Saturday, October 23, 2010

The Last Ino Story

When you're running a campaign, sometimes an NPC doesn't fit into the overall plot you had. Sometimes an NPC is poorly conceived. Sometimes you give the NPC a goal that, hey, he acheives.

On the other hand, sometimes you have a player who had a memorable character, but the player had to drop out of the campaign or wanted to play something else.

What happens to those old characters?

While on the road, Usagi and Gen are haunted by a premonition of death in the form of an owl. The owl almost seems to have a keen intellict and a mocking nature that upsets Gen. It haunts them through the whole story. In some ways, the owl is a character in and of itself. The idea of superstion is highly in use here and it's a common theme for Usagi, and indeed for 'primitive' socieities that want to provide their own structure and order to the unknown.

The owl's vision of death comes true when Usagi and Gen, on a narrow ledge, are set upon by bandits with bows. Clever shots, the duo are forced ohit directly under them and climb up hoping not to fall to their deaths. The use of the environment an enemy is clear here. A few skill checks or dramatic naration would do the job.

After Usagi and Gen make quick work of the bandits, they get drenched and seek shelter from an abandoned building. When they get to the building, a character familiar to readers, but not to Usagi and Gen is there trying to kill the duo ronin. They quickly disarm her and learn that their old comrade Ino is here, injured to the point of death by the bandits, a deep arrow wound that's infected.

The duo go through several stages in helping Ino, with Gen chasing and trying to fight off the owl and its vision of death.

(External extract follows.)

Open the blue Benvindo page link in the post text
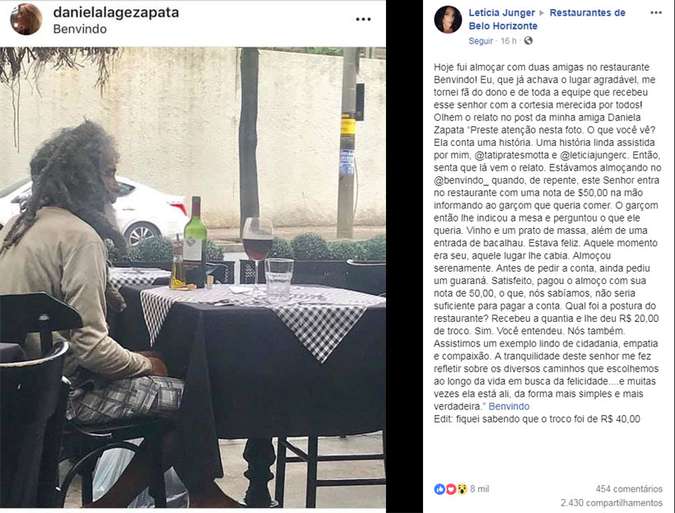The height and width of the screenshot is (513, 675). click(x=509, y=406)
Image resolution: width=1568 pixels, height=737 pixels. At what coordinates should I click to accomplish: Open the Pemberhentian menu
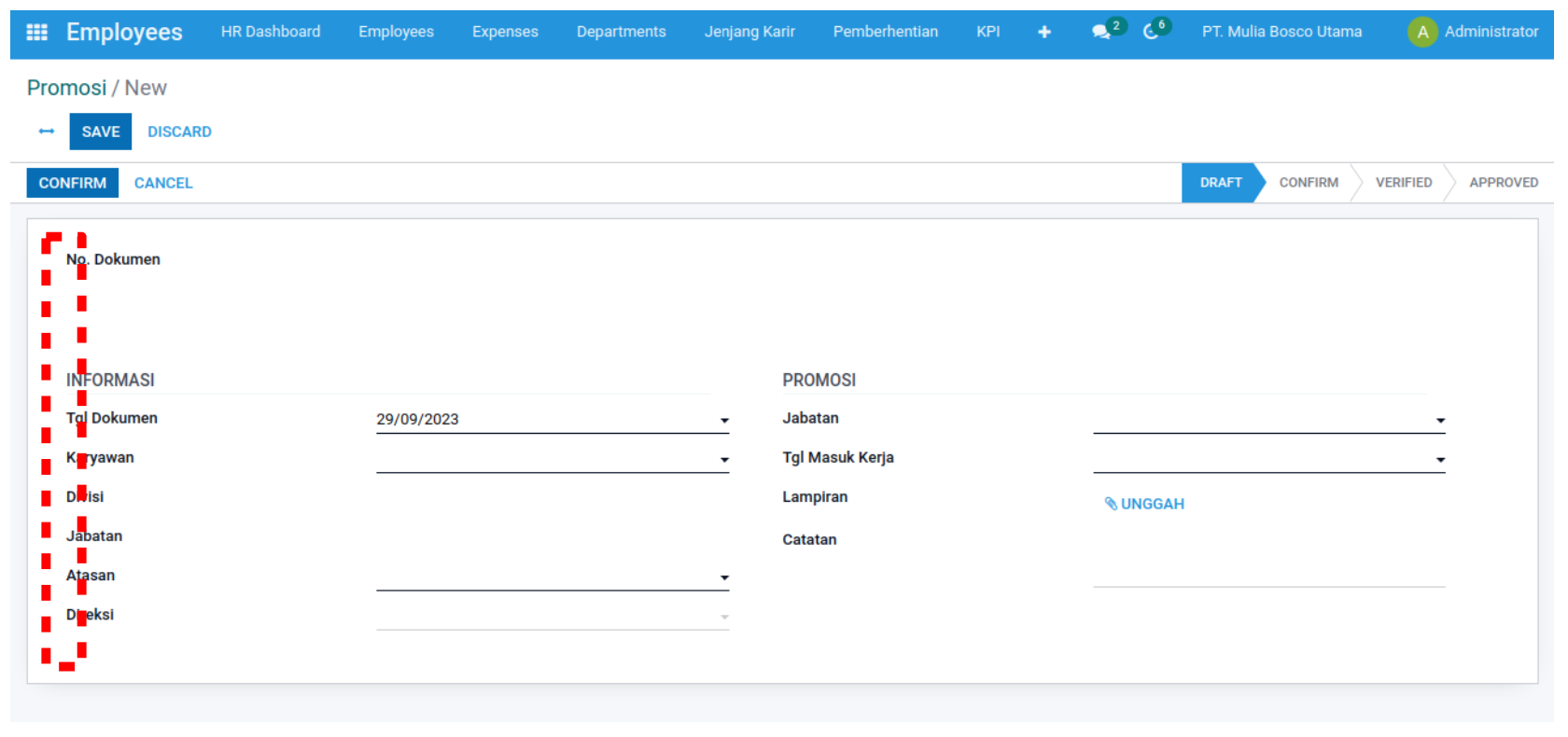point(885,32)
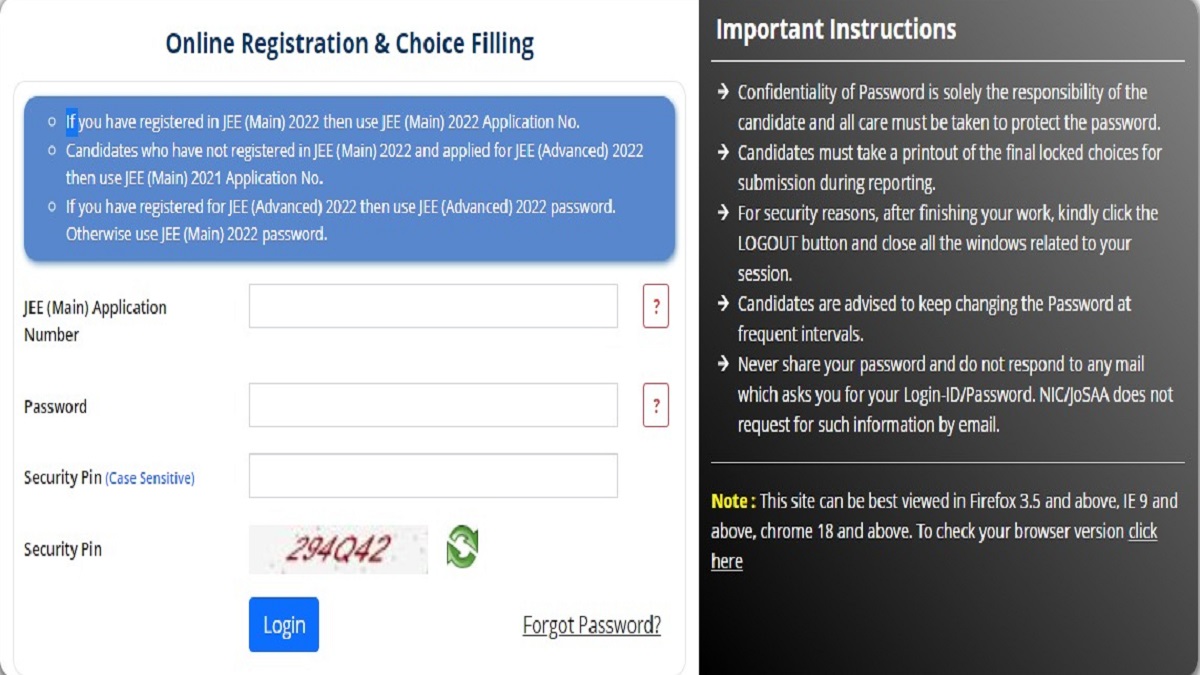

While Ino lives, he doesn't know why the duo saved him and the owl? It meets a gruseome end of it's own completing it's vision of death.

Giving the players some closure on an old character or a character that they know of can provide some glimpses to how the rest of the setting works when not in use by the players. At the same time, at least in this case, by not simply killing off Ino, Stan is able to go back to the character if the need ever arises. This gives him the best of both worlds.

Try to give the NPCs a good send off, even in retirement. Make it something that the players talk about after the game session.